Then, $$ P(D) = \sum_{d \in D} P(d). $$

Because each pair is equally likely, $\forall d \in D, P(d) = \frac{1}{36},$ therefore

$$ P(D) = \frac{5}{36}. $$

Flipping a Coin Multiple Times

Suppose we flipped a coin 3 times in a row,

$$ \Omega = \{0, 1\}^{3}, $$

where $0$ is heads and $1$ tails, so $\forall w \in \Omega, P(w) = \frac{1}{8}$

Cartesian Product

Given sets $A_1, A_2, \dots, A_n$ then we define the Cartesian product $$ A_1 \times A_2 \times \dots \times A_n $$

as the set of ordered $n$-tuples

$$ (a_1, a_2, \dots, a_n) $$

where $a_1 \in A_1, a_2 \in A_2, \dots, a_n \in A_n.$

As a consequence, we can rewrite $\Omega = \{(i, j) | i, j \in \{1 \dots 6\}\}$ from the first example as $\Omega = \{0, 6\}^{2}.$ Here, exponentiation means the repeated Cartesian product with itself.

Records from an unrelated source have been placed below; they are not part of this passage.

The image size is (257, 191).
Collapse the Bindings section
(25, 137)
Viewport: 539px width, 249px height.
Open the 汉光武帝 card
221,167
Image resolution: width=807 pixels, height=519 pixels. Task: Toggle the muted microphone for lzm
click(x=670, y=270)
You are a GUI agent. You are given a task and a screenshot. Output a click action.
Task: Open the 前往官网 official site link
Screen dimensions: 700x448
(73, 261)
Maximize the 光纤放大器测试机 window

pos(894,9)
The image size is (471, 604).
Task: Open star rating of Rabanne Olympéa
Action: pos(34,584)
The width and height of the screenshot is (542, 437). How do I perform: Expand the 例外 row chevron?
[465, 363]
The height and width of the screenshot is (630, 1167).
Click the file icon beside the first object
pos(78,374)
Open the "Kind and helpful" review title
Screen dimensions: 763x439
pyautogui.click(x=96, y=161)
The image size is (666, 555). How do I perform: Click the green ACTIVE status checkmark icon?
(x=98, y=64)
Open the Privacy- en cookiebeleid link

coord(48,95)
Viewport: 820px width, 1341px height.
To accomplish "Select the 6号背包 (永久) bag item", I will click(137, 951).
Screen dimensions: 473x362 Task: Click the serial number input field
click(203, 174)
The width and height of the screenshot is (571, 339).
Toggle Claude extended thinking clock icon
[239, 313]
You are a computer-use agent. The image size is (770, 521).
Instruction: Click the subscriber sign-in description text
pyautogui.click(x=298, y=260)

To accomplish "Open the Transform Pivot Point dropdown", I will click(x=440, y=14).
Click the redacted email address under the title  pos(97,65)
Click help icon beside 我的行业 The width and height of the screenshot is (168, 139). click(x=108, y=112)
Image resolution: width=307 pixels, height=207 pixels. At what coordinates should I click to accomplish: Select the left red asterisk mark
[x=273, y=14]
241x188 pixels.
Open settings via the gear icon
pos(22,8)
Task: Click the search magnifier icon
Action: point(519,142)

The Cartesian product is useful as probability often deals with repetitions of a sample.

### Random Sampling§

Random Sampling

Choosing elements at random from a given set is called *sampling.*

Cardinality

If a set $S$ contains $n$ elements, then we say that the *cardinality* of $S$ to be $n,$ and we write

$$ |S| = n. $$

If all outcomes of a random experiment are equally likely, then

$$\forall \omega \in \Omega, P(\omega) = |\Omega|^{-1} \iff \sum_{w \in \Omega} P(\omega) = 1.$$

If outcomes are equally likely, then we can say that it was chosen uniformly at random.

Fact

If $\Omega$ is finite and each outcome equally likely, then for any subset $A \subseteq \Omega,$

$$ P(A) = \sum_{a \in A} P(a) = \frac{|A|}{|\Omega|}. $$

Generally, random outcomes are not equally likely.

### Sampling Mechanisms§

Ordered Sampling

Objects are chosen one at a time and the order is tracked.

Unordered Sampling

Objects are chosen one at a time and only the identity of objects matter, not their order.

Sampling With or Without Replacement

After each choice, we have another decision to make: to return the object or to discard, i.e. to replace or to not replace.

#### Urn Example Setup§

For the next few sections, suppose we are given an urn containing numbered balls, and we reach in and retrieve one ball. Also assume that the balls are uniformly random.

#### Ordered Sampling with Replacement§

Suppose we pick a ball from the urn, copy the number, put it back, and repeat $k$ times. This yields an ordered $k$-tuple of numbers,

$$ \omega = (s_1, s_2, \dots, s_k). $$

Alternatively, $\Omega = S^k$ where $S = \{1\dots n\},$ and $$ |\Omega| = |S|^k = n^k. $$

As we picked uniformly at random, $$ \forall \omega \in \Omega, P(\omega) = \frac{1}{n^k}. $$

With Replacement

Suppose the urn contains $4$ balls, and we pick $k = 3$ times.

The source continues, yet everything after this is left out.